PyTorch提速四倍！提高DALI利用率，创建基于CPU的Pipeline

大数据文摘

发布于 2020-02-21 12:22:29

1.2K0

发布于 2020-02-21 12:22:29

文章被收录于专栏：大数据文摘大数据文摘

大数据文摘出品

来源：medium

编译：赵吉克

在过去的几年里，深度学习硬件方面取得了巨大的进步，Nvidia的最新产品Tesla V100和Geforce RTX系列包含专用的张量核，用于加速神经网络中常用的操作。

特别值得一提的是，V100有足够的能力以每秒数千张图的速度训练神经网络，这使得基于ImageNet数据集小模型在单GPU上训练只需几小时，与2012年在ImageNet上训练AlexNet模型所花费的5天时间相比简直是天壤之别!

然而，强大的GPU使数据预处理管道不堪重负。为了解决这个问题，Tensorflow发布了一个新的数据加载器：tf.data.Dataset，用C++编写，并使用基于图的方法将多个预处理操作链接在一起。

另一方面，PyTorch使用在PIL库上用Python编写的数据加载器，既方便优灵活，但在速度上有欠缺（尽管PIL-SIMD库确实稍微改善了这种情况）。

进入NVIDIA数据加载器（DALI）：旨在消除数据预处理瓶颈，允许训练和推理全速运行。DALI主要用于在GPU上的预处理，但是大多数操作也在CPU上有快速实现。本文主要关注PyTorch，但是DALI也支持Tensorflow、MXNet和TensorRT，尤其是TensorRT有高度支持。它允许训练和推理步骤使用完全相同的预处理代码。需注意，不同的框架（如Tensorflow和PyTorch）通常在数据加载器之间有很小的差异，这可能会影响准确性。

本文是Medium上一位博主展示了一些技术来提高DALI的使用率并创建了一个完全基于CPU的管道。这些技术用于保持长期的内存稳定，并且与DALI包提供的CPU和GPU管道相比，可以增加50%的批处理大小。

DALI长期内存使用

第一个问题是，RAM的使用随着训练时间的增加而增加，这会导致OOM错误(即使是在拥有78GB RAM的VM上)，并且尚未修正。

唯一解决方案是重新import DALI并每次重构训练和验证通道：

del self.train_loader, self.val_loader, self.train_pipe, self.val_pipe
torch.cuda.synchronize()
torch.cuda.empty_cache()
gc.collect()
importlib.reload(dali)
from dali import HybridTrainPipe, HybridValPipe, DaliIteratorCPU, DaliIteratorGPU
<rebuild DALI pipeline>

请注意，使用这种方法，DALI仍然需要大量RAM才能获得最好的结果。考虑到如今RAM的价格，这并不是什么大问题。从下表可以看出，DALI的最大批大小可能比TorchVision低50%：

接下来的部分涉及降低GPU占用率的方法。

构建一个完全基于CPU的Pipeline

让我们首先看看示例CPU管道。当不考虑峰值吞吐量时，基于CPU的管道非常有用。CPU训练管道只在CPU上执行解码和调整大小的操作，而CropMirrorNormalize操作则在GPU上运行。由于仅仅是传输输出到GPU与DALI就使用了大量的GPU内存，为了避免这种情况，我们修改了示例CPU管道，使其完全运行在CPU上：

class HybridTrainPipe(Pipeline):
   def __init__(self, batch_size, num_threads, device_id, data_dir, crop,
                mean, std, local_rank=0, world_size=1, dali_cpu=False, shuffle=True, fp16=False,
                min_crop_size=0.08):

       # As we're recreating the Pipeline at every epoch, the seed must be -1 (random seed)
       super(HybridTrainPipe, self).__init__(batch_size, num_threads, device_id, seed=-1)

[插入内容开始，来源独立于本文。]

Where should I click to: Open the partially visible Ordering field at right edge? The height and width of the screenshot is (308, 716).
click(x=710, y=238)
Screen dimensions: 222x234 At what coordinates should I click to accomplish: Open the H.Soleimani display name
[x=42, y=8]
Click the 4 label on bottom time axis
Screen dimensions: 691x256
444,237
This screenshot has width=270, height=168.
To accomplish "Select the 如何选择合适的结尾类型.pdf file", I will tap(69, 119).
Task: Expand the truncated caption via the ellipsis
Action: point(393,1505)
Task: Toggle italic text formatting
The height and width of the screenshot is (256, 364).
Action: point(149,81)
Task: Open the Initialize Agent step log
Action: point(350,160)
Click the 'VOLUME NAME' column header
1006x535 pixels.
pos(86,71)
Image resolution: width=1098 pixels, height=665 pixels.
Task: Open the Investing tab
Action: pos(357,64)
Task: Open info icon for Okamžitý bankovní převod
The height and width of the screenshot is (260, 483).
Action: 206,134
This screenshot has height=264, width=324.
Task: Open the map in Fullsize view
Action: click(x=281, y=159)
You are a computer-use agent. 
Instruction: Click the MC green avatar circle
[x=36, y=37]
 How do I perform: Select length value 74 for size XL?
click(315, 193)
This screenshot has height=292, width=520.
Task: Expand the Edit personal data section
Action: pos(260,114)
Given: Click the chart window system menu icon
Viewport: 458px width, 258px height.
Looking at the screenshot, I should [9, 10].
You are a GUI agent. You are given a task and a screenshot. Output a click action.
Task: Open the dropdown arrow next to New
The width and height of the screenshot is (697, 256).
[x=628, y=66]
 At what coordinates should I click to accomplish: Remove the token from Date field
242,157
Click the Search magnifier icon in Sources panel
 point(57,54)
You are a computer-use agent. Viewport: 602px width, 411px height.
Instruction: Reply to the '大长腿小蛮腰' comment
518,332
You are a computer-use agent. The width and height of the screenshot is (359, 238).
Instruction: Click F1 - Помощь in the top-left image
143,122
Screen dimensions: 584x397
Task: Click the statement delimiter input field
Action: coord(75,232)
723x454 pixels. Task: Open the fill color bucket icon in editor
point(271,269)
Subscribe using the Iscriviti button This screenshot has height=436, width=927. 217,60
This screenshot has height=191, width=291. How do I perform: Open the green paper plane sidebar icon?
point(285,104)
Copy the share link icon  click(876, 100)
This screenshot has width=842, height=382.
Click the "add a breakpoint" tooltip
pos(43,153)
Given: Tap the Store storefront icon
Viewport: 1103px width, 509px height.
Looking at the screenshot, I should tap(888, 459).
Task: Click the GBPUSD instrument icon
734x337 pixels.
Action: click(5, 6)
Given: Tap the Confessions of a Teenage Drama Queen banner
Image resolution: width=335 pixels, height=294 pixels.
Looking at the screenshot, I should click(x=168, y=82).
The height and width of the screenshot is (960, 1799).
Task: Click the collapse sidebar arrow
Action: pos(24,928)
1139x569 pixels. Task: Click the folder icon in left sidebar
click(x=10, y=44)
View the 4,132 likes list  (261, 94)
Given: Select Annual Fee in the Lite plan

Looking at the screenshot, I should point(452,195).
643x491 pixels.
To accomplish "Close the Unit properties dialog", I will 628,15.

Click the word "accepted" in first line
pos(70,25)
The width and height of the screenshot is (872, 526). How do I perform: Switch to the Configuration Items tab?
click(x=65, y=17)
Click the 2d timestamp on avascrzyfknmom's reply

       # Enabling read_ahead slowed down processing ~40%
       self.input = ops.FileReader(file_root=data_dir, shard_id=local_rank, num_shards=world_size,
                                   random_shuffle=shuffle)

       # Let user decide which pipeline works best with the chosen model
       if dali_cpu:
           decode_device = "cpu"
           self.dali_device = "cpu"
           self.flip = ops.Flip(device=self.dali_device)
       else:
           decode_device = "mixed"
           self.dali_device = "gpu"

           output_dtype = types.FLOAT
           if self.dali_device == "gpu" and fp16:
               output_dtype = types.FLOAT16

           self.cmn = ops.CropMirrorNormalize(device="gpu",
                                              output_dtype=output_dtype,
                                              output_layout=types.NCHW,
                                              crop=(crop, crop),
                                              image_type=types.RGB,
                                              mean=mean,
                                              std=std,)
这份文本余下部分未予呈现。